======== SOURCE DOCUMENT
In some embodiments, FIG. 3 is a flowchart of a video encoder. In this process, intra prediction is used as an example for description. A difference between an original image signal sk[x, y] and a predicted image signal ŝk[x, y] is calculated to obtain a residual signal uk[x, y], and the residual signal uk[x, y] is transformed and quantized to obtain a quantization coefficient. The quantization coefficient is subjected to entropy coding to obtain a coded bitstream, and is further subjected to inverse quantization and inverse transform to obtain a reconstructed residual signal u′k[x, y]. The predicted image signal ŝk[x, y] is superimposed with the reconstructed residual signal u′k[x, y] to generate an image signal sk*[x, y]. The image signal sk*[x, y] is inputted to an intra mode decision module and an intra prediction module for intra prediction, and is further subjected to loop filtering to output a reconstructed image signal s′k[x, y]. The reconstructed image signal s′k[x, y] may be used as a reference image for a next frame for motion estimation and motion compensation prediction. A predicted image signal ŝk[x, y] of the next frame is obtained based on a motion compensation prediction result s′r[x+mx, y+my] and an intra prediction result f(sk*[x, y]). The above process is repeated until the coding is performed.


Based on the above coding process, at the decoding end, for each CU (or coding block), after a compressed bitstream (for example, bitstream) is acquired, entropy decoding is performed to obtain various mode information and quantization coefficients. Inverse quantization and inverse transform are performed on the quantization coefficients to obtain a residual signal. Moreover, a predicted signal corresponding to the CU (or coding block) may be obtained according to coding mode information that is known. The residual signal may be added to the predicted signal to obtain a reconstructed signal. The reconstructed signal is subjected to operations such as loop filtering to generate a final output signal.


Video coding standards (such as HEVC, VVC, AVS3, AV1, and AV2) use block-based hybrid coding frameworks. Original video data may be partitioned into a series of blocks, and video data compression may be implemented with reference to video coding methods such as prediction, transform, and entropy coding. Motion compensation is a prediction method that may be used in video coding. The motion compensation derives a prediction value of a current block from a coded region based on a redundancy characteristic of video content in a time domain or a space domain. Such prediction methods include: inter prediction, intra block copy prediction, intra string copy prediction, and the like. In some embodiments, these prediction methods may be used alone or in combination. For a coded block using these prediction methods, it may explicitly or implicitly code one or more two-dimensional displacement vectors in a bitstream, indicating a displacement of a current block (or a co-located block of the current block) relative to one or more reference blocks thereof.
================
TASK GOAL: Write the next portion of the passage on video coding, picking up directly after its final sentence. The listing that comes next is drawn from a separate, unrelated source.
======== SOURCE EXCERPT
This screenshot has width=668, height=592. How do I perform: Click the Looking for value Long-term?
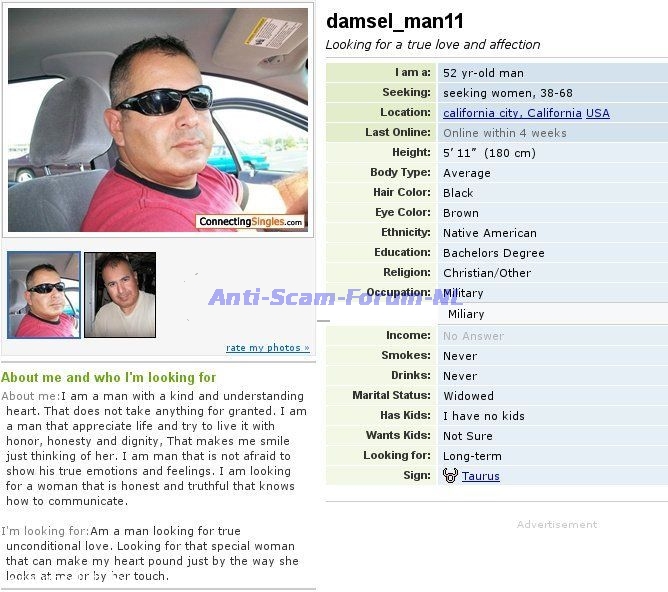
================
RESPONSE FOR THIS EXERCISE:
A full name of AV1 is Alliance for Open Media Video 1, and it is the first-generation video coding standard formulated by the Alliance for Open Media. A full name of AV2 is Alliance for Open Media Video 2, and it is the second-generation video coding standard formulated by the Alliance for Open Media.


In different prediction modes and different implementations, a displacement vector may have different names. Some embodiments are described in the following manner: 1) a displacement vector in inter prediction is referred to as an MV; 2) a displacement vector in IBC is referred to as a BV; and 3) a displacement vector in intra string copy is referred to as a string vector (SV). Relevant technologies in inter prediction and IBC prediction are described below.


As shown in FIG. 4, inter prediction uses correlation in a video time domain to predict a pixel of a current image by using a pixel of an adjacent coded image, to remove video time domain redundancy and save a bit of coded residual data. P represents a current frame, Pr represents a reference frame, B represents a current coding block, and Br represents a reference block of B. Coordinates of B′ in the reference frame are the same as coordinates of B in the current frame, coordinates of Br are (xr, yr), coordinates of the B′ are (x, y), and a displacement between the current block and the reference block is referred to as an MV, where MV=(xr−x, yr−y).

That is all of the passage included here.